Stocks fell Thursday on profit taking tracking a sharp drop on Wall Street as the deadly coronavirus sweeps the planet.
The Philippine Stock Exchange Index tumbled 66.21 points, or 1.2 percent, to 5,342.31 on a thin value turnover of P4.4 billion. Losers overwhelmed gainers, 126 to 54, with 35 issues unchanged.
International Container Terminal Services Inc., the biggest port operator owned by tycoon Enrique Razon Jr., dropped 6.5 percent to P72, while PLDT Inc., the biggest telecommunications firm, declined 6 percent to P1,090.
Robinsons Land Corp. of the Gokongwei Group slumped 6 percent to P13.68, while parent JG Summit Holdings Inc. fell 5.4 percent to P53.

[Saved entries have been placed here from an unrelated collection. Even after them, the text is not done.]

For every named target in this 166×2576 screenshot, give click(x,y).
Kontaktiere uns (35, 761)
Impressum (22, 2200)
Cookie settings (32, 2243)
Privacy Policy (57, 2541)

The rest of the equity markets were mixed in Asia on Thursday but the deadly coronavirus is keeping traders on edge, with infections approaching one million and countries forced to tighten already strict lockdown measures.
The selling extended into Asia early on but investors managed to pare the losses, with some markets moving into positive territory.
Tokyo ended down 1.4 percent, while Sydney and Kuala Lumpur shed two percent apiece and Singapore dropped 0.2 percent. Wellington is also down.
But Hong Kong rose 0.5 percent and Shanghai rallied 1.7 percent, with Seoul up more than two percent. Jakarta and Bangkok also rose.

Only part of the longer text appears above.